The genius of this film lies in the fact that it doesn't rely on any cheap cinematic or emotional shortcuts. We see this elderly couple for what they are: refined, often distant from one another and from their daughter and their star pupil, perhaps a bit smug, even snobbish. Their relationship is not the stuff of teary-eyed sentimentality.

For virtually the entire film we live with Georges and Anne in their comfortable but decidedly stuffy Paris apartment. The claustrophobia that they must feel, confined to a small space by Anne's deteriorating health, is reinforced by the fact that we never even see out their window, though the window does play a pivotal role in the film symbolic motif. Contrast that with another one of cinema's greatest apartment-bound films, Rear Window, in which we spend virtually all of our time looking out onto other people's lives. Here, we're forced to look relentlessly inward. We asked, in effect, to examine our own feelings towards love and death, to decide what we would do, how we would respond.
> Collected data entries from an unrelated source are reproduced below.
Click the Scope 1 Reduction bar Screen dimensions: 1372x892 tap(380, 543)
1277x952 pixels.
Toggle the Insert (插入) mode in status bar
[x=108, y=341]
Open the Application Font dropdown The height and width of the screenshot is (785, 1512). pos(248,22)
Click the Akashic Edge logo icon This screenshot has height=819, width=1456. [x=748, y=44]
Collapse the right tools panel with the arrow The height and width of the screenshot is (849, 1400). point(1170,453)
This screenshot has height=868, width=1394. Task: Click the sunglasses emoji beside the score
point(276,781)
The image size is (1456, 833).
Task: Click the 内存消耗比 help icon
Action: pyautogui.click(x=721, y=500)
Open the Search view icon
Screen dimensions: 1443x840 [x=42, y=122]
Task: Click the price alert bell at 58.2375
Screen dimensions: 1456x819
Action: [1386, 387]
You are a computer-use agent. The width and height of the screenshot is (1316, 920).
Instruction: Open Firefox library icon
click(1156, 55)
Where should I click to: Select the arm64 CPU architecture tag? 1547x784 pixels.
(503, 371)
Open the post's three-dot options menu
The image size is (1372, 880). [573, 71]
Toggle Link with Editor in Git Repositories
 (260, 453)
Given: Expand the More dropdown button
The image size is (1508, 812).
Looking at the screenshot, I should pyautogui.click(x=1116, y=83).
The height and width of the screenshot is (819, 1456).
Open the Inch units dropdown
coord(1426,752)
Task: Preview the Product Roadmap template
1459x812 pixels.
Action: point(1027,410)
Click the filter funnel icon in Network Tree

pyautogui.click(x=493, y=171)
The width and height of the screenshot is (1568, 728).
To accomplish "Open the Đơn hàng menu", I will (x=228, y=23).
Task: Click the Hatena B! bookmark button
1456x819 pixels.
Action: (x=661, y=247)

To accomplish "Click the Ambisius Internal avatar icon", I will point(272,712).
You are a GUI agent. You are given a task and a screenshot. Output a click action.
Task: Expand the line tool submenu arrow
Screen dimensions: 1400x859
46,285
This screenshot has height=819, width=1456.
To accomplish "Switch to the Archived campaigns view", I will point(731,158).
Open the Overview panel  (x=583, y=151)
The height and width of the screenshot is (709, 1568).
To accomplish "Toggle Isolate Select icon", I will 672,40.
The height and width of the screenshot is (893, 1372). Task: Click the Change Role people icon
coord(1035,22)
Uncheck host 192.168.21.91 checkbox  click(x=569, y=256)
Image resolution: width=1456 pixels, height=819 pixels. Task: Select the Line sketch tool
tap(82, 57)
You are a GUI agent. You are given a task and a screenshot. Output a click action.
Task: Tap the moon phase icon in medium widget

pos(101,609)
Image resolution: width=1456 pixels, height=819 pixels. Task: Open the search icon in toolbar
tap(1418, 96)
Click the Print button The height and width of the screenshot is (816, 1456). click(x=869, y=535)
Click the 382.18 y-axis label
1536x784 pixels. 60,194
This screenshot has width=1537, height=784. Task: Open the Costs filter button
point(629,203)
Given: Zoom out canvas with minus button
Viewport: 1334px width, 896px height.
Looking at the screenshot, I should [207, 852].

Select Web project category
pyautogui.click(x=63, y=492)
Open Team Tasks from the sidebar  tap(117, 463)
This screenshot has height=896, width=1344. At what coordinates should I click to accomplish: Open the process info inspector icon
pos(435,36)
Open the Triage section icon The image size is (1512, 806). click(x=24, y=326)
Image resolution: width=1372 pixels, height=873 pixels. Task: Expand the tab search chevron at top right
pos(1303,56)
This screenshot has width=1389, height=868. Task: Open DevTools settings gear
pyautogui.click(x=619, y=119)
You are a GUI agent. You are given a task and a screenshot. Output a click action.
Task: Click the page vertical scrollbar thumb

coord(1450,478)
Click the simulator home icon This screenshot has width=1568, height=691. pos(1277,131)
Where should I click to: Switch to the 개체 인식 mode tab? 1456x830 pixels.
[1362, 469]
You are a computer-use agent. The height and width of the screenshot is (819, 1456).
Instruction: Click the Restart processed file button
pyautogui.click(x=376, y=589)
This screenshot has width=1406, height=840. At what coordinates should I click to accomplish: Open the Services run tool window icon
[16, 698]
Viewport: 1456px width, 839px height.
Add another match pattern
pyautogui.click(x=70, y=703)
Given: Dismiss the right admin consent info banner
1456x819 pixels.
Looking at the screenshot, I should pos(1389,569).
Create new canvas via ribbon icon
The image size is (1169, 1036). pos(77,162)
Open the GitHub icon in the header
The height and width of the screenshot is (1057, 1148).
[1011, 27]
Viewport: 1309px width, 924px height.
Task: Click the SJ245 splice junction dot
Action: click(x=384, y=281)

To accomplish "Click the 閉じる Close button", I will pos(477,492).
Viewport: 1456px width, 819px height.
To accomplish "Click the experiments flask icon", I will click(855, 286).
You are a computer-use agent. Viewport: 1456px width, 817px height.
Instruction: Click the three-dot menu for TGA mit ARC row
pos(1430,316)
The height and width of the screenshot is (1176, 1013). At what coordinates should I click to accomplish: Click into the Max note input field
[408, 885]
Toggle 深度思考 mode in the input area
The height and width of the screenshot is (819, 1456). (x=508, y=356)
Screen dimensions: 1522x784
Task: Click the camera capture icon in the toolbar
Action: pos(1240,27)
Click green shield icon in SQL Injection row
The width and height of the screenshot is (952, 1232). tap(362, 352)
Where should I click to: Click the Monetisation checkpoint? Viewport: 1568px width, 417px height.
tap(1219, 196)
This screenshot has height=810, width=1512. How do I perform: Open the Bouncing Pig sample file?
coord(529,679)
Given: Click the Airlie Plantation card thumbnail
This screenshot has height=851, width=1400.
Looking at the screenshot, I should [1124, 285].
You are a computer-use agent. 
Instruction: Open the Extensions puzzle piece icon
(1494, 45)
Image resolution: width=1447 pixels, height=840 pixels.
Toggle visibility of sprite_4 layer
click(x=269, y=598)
Jean-Louis Trintignant and Emmanuelle Riva give astonishingly restrained and sensitive performances. There are lengthy passages in this film in which they live their lives in utter silence, but what eloquence there is in that quietness. There is not a single false note, not a turn of the head, or a word of dialogue, that rings false.

Haneke has made three of my favourite films of all time - Cache, White Ribbon and now this. They couldn't be more different. Amour is the work of a true artist.